La Résistance du Vercors
Début de la Libération
Le 6 juin 1944, les Alliés débarquent en Normandie. Pour inquiéter l’occupant allemand, la BBC diffuse des messages à mettre en action la Résistance française. Dans le Vercors et dans les régions de Grenoble, de Romans, de Valence, les maquisards et les sédentaires ont entendu la phrase « Le chamois des Alpes bondit. C’est le signal de mobilisation. En quelques jours, des centaines de volontaires affluent des vallées en montant aux plateaux, abandonnant leur travail et leur famille. Ils rejoignent les 500 maquisards déjà présent dans une douzaine de camps dans le Vercors. Ils entrent donc dans l’illégalité et sont considérés comme « terroristes » par les Allemands et les par les collaborateurs français. Tous risquent la torture, la déportation et la mort.
Premier maquis de France
Le pays est en effet opprimé par l’occupation des troupes allemandes. Depuis 1940, la France est dirigée par le Maréchal Pétain qui collabore avec Hitler. L’envahisseur, ainsi que le gouvernement marionnette français installé à Vichy, font régner un climat de terreur, traquant les Juifs, tous les opposants politiques et les réfractaires au STO (le Service du Travail Obligatoire, mis en place par Vichy, fait partir jusqu’à 650000 travailleurs français en Allemagne). Mais dans cette France où règnent la peur, la haine, la lâcheté, des hommes et de femmes de plus en plus nombreux refusent la soumission.

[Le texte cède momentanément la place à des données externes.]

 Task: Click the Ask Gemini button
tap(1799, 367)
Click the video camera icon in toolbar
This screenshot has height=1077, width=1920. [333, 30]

En décembre 1942, le premier camp de maquisard est installé à la ferme d’Ambel au sud-est du Vercors (GPS 44.884233, 5.246123). À partir de 1943, les maquis se multiplient dans le massif long de 60 et large de 30 kilomètres. Vivant dans les bois, dans les cabanes forestières ou sous la tente, les maquisard du Vercors sont ravitaillés par les organisations de la Résistance et par une population favorable.
Un pan militaire
Le Vercors devient également un lieu stratégique dans l’esprit des responsables locaux de la Résistance. Un plan militaire a été mis sur pied, accepté par Jean Moulin puis approuvé à Londres par le Général de Gaulle. Il s’agit du « Plan Montagnards ». L’idée est transformer le Vercors en cheval de Troie pour commandos aéroportés. Au moment du débarquement alliée dans le sud de la France (il viendra seulement le 15 août 1944), des troupes amies seraient lâchés sur le Vercors et iraient occuper les lignes arrières allemands dans la Vallée du Rhône et de l’Isère. Les maquisards interviendraient comme guides et soutiens militaires. Ce plan n’a jamais été appliqué. Il y a quelques parachutages de matériel léger, mais le Vercors se retrouve seul et peu équipé au moment du combat.
Le martyre
À Malleval, aux Ecouges, à Saint-Nizier, les maquisards s’affrontent violemment aux troupes allemandes. Fin juni 1944, ils sont près de 4000 sur le plateau, enthousiastes, attendant une une aide des Alliés et s’exerçant au maniement des armes légères qu’ils ont reçu et proclamant même la République du Vercors le 3 juillet 1944. Mais ce territoire en armes est un défi à l’ennemi, et lest allemands décident d’en finir. À leur commandement se trouve le général Karl Pflaum, originaire de Passau (en Bavière, à la frontière Allemagne-Autriche). Il meurt en 1957 sans jamais avoir été jugé. Il lance 6000 soldats à l’assaut du Vercors. Aucun autre maquis de France n’a mobilisé autant de forces ennemies. L’attaque est générale, par les routes, par les pas qui ne sont franchis qu’à pied et par les airs. À Vassieux, là où auraient dû se poser les Alliés, se posent des planeurs allemands.
Le combat est acharné mais inégal. En moins de trois jours, le Vercors est à genoux. Plus de 600 résistants et une centaine d’allemands sont tués. La population subit la sauvagerie des troupes montagnardes nazies: 201 personnes ont tués ou mortellement blessées, 41 sont déportées, 573 maisons sont incendiées.